# PAGE EXCERPT

────────────────────────────────────────

KAPOLEI, Hawaii — A plane powered by the sun’s rays landed in Hawaii on Friday after a record-breaking five-day journey across the Pacific Ocean from Japan.
Pilot Andre Borschberg and his aircraft landed at Kalaeloa, a small airport outside Honolulu. His 120-hour voyage from Nagoya broke the record for the world’s longest nonstop solo flight, his team said.
The late US adventurer Steve Fossett set the previous record of 76 hours when he flew a specially designed jet around the globe in 2006.
But Borschberg flew the Solar Impulse 2 without fuel. Instead, its wings were equipped with 17,000 solar cells that charged batteries. The plane ran on stored energy at night.
The engineless aircraft landed in silence, the only sound the hum of a nearby helicopter. About 200 people, including the media, witnessed the touch-down shortly before 6 a.m.
Later in the morning, Borschberg called the flight an extraordinary experience, saying it marked historical firsts for aviation and for renewable energy.

────────────────────────────────────────

# EXTRACTED MATERIAL
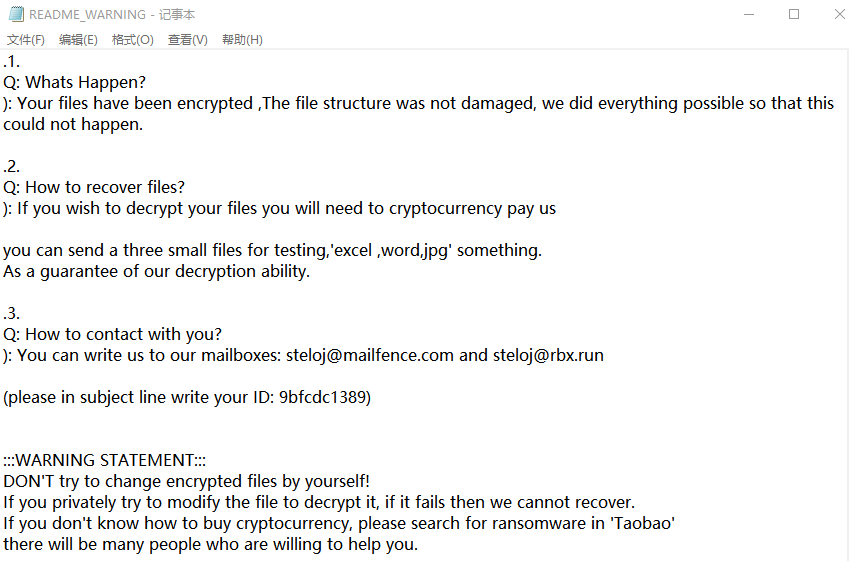Image resolution: width=849 pixels, height=561 pixels.
Task: Click the 'Q: Whats Happen?' line
Action: (x=75, y=82)
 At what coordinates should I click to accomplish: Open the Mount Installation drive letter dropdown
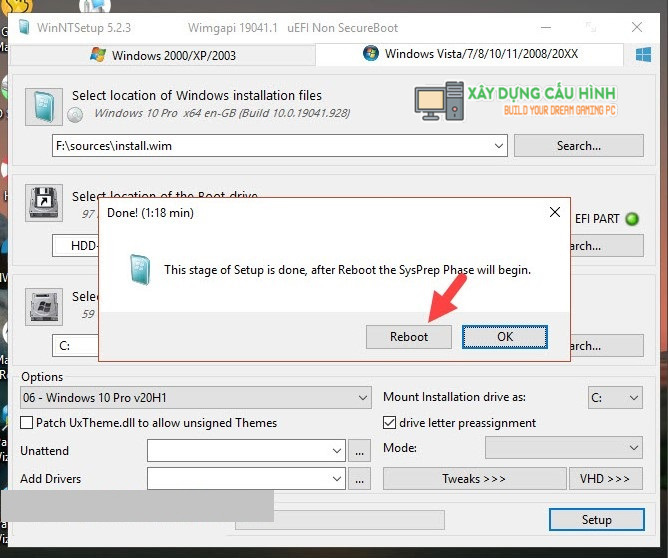[x=633, y=398]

────────────────────────────────────────

# PROBLEM STATEMENT
From the news report on the solar-powered flight to Hawaii, reproduce word for word the passage starting at "Pilot Andre Borschberg" and ending at "globe in 2006.".

# SOLUTION FOR THIS PROBLEM
Pilot Andre Borschberg and his aircraft landed at Kalaeloa, a small airport outside Honolulu. His 120-hour voyage from Nagoya broke the record for the world’s longest nonstop solo flight, his team said.
The late US adventurer Steve Fossett set the previous record of 76 hours when he flew a specially designed jet around the globe in 2006.